Challenges:
1. Decide whether each statement agrees with the Agents of S.H.I.E.L.D. recap: (a) the gift Ward brings Raina is a red flower dress; (b) Skye reports that five S.H.I.E.L.D. bases are currently secure; (c) Raina meets Garrett at a barber shop in Cuba. For each, give yes or no with the words of the recap that settle it, quoted exactly.
2. Extend the Agents of S.H.I.E.L.D. recap, picking up after its final sentence.

Text segment:
++++++++++
By Andrea Towers
April 16, 2014 at 12:48 PM EDT
Kelsey McNeal/ABC
  • TV Show

Previously on Agents of S.H.I.E.L.D… well, let’s just say trust is a little hard to come by these days. S.H.I.E.L.D. has fallen. The team itself remains wary of whom they can actually count on, thanks to the events of last week. Hydra, which has been quietly infiltrating the organization for far longer than anyone can really comprehend (pawning a little background from Zola and Winter Soldier here) has finally prevailed. And just when we thought we had everyone figured out, Ward — Ward, of all people! — has gone to the dark side.

Or has he? There’s been a lot of speculation about whether or not Ward is actually as Hydra-brainwashed as he seems to be, and we still have a handful of episodes to get through before the end of the season, so this should be a fun ride. (Though something tells me this isn’t going to be resolved neatly, if at all.)

Let’s jump into the episode. We fade in on none other than… Raina! Who is keeping herself busy in her prison-like cell by folding papers that look a lot like flowers, or maybe one of those fortuneteller things you used to make in school. She seems to have a collection of them, though, so we’ll assume they’re flowers. She hears gunshots, then Newly Initiated Big Bad Grant Ward (now with more bruises!) enters her room, bearing a gift as well as a jailbreak. “It’s from the Clairvoyant,” Ward says as Raina opens the package, which is a red flower dress… because of course it is.

On the Bus, Coulson is watching the aftermath of S.H.I.E.L.D.’s destruction, which is being reported via pretty much every single news outlet in the world. I guess it’s good to know that people are actually taking notice of these things, since a bunch of secrets were dumped onto the Internet. (And, at one point, trending.) Skye alerts him that there are only three S.H.I.E.L.D. bases that are currently secure, and also admits that he was right about everything all along. Coulson warns that Hydra is still out there. The good news, however, is that the team is intact and they can continue to fight… right? Man, this is one time that I wish I was The Clairvoyant so I could warn them about plot details…

Raina and Ward travel to a barber shop in Cuba, where a confused Raina meets Garrett, a.k.a. The All Mighty Clairvoyant. Garrett introduces himself and admits he never had any gifts — just high-level security clearance, as Coulson figured out a few weeks ago. Oh, and a persuasive personality. I suppose that always helps. Poor Raina literally looks like someone told her Santa Claus doesn’t exist, but Garrett just congratulates her for her work on the Centipede Project and doesn’t seem too bothered by her disappointment. Raina’s kind of pissed about being duped, but Garrett convinces her to take a seat in the barber’s chair, inviting her to “change the world.” He then welcomes her to Hydra before triggering the chair to descend into a trap door underneath. Speculation for those who believe Ward is purely brainwashed: his reactions in this scene seem to make it pretty clear that he’s acting of his own accord. Which means that he really is the big baddie, or he’s playing a very, VERY convincing double-agent role.
++++++++++
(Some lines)
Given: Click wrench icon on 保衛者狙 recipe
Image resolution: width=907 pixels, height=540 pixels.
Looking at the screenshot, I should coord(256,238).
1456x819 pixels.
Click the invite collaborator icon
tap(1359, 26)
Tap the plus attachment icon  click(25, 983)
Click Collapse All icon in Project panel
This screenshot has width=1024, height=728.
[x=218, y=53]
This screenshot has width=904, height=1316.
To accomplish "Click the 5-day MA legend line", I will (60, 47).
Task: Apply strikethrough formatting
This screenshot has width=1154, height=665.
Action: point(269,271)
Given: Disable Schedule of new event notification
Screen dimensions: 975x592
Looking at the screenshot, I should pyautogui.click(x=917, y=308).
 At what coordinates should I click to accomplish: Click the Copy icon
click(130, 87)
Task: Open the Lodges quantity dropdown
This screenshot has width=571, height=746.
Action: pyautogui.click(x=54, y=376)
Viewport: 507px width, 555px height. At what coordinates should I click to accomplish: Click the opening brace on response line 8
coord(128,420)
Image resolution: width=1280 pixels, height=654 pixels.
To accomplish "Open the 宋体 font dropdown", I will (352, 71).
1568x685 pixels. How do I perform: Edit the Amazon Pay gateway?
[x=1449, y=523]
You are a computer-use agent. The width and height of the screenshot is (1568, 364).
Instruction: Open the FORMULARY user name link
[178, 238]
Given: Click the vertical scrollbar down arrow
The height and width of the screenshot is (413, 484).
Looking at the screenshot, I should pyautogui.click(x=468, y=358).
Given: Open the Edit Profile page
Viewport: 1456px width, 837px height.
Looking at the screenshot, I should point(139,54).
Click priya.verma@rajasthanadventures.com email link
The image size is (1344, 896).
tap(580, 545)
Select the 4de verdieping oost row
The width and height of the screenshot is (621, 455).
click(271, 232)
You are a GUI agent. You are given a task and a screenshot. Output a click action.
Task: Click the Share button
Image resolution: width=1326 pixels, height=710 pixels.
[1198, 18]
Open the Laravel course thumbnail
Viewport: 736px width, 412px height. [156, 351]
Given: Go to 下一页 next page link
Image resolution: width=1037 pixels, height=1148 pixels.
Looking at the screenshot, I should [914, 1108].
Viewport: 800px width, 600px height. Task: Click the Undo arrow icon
++++++++++
Results of the exercise:
1.
(a) Yes: "which is a red flower dress"
(b) No: "there are only three S.H.I.E.L.D. bases that are currently secure"
(c) Yes: "Raina and Ward travel to a barber shop in Cuba"

2.
FitzSimmons, along with Trip, are trying to fix the hull of the plane while back in the control room, Skye tells Coulson that “The Cube” — another base — has been taken back by S.H.I.E.L.D. I guess that makes four secure bases now? Before Coulson can get too optimistic, he gets a transmission from Glenn Talbot, a.k.a. Heroes‘ Adrian Pasdar (fun fact alert — in the Marvel comicsverse, Talbot is an old enemy of The Incredible Hulk.) Apparently Talbot is sending in a peacekeeping force to take control. He wants to get the lay of the land, but unfortunately for Talbot, Coulson pretty much trusts no one at the moment and immediately becomes suspicious that his real plan is to take down what’s left of S.H.I.E.L.D. Coulson then decides that they’re getting out, the quicker the better.

There’s just one small problem — Trip wants to come along. Unsurprisingly, Simmons is all for this, and unsurprisingly, Fitz watches this whole exchange in the background looking really annoyed and really jealous. To be fair, Coulson is wary of trusting Trip because he was literally Garrett’s right hand man, though Trip insists that he was thrown the same way everyone else was. After Simmons backs Trip up, Coulson reluctantly agrees to let him stay, under the condition that he’s Simmons’ responsibility. (The recapper, meanwhile, can’t help but think that this is similar to what happened when Barton took in Romanov all those years ago.) Fitz is still not having any of it, and this scene pretty much culminates in a shake-up that’s been building since Simmons left to go to the Hub in the first place.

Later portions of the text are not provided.